Quase a terminar a entrevista, o primeiro-ministro deixou um aviso, depois de ter sido confrontado com casos de desrespeito pelas normas de distanciamento social para evitar a propagação do novo coronavírus.

"Se for necessário impor um quadro sancionatório, imporemos. Mas aquilo que eu quero acreditar é que os portugueses continuarão todos a mostrar a enorme maturidade que têm mostrado e civismo que têm mostrado", declarou.

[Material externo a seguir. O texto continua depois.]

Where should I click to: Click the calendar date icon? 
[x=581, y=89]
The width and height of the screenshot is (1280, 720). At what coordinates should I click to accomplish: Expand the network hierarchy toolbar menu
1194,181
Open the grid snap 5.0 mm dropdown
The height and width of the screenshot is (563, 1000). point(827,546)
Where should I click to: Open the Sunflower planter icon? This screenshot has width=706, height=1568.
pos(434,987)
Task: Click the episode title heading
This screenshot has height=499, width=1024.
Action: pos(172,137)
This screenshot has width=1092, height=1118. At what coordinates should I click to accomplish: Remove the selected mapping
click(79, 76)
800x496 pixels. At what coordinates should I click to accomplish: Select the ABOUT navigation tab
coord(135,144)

Neste ponto, António Costa começou por defender que tem sido muito prudente na aplicação do estado de emergência. "Tenho bem consciência do que é que significa o estado de emergência no sentido de dar a um Governo poderes excecionais como aqueles que foram atribuídos agora", referiu.

Segundo António Costa, os poderes excecionais agora detidos pelo Governo têm de ser usados "com muita prudência, porque a liberdade é um bem preciosíssimo que importa saber salvaguardar". "Dissemos que há crime de desobediência para quem está doente ou quem está em vigilância ativa. Por isso, foram detidas sete pessoas no domingo e nove pessoas hoje, e foram reconduzidas ao domicílio. As forças de segurança serão implacáveis", advertiu.

António Costa defendeu depois que esta é uma fase todos os cidadãos têm de possuir disciplina e "muito sangue frio". "É importante que o sentido de comunidade se afirme. Temos de recusar o egoísmo. Acho que temos de nos manter conscientes da gravidade da situação", acrescentou.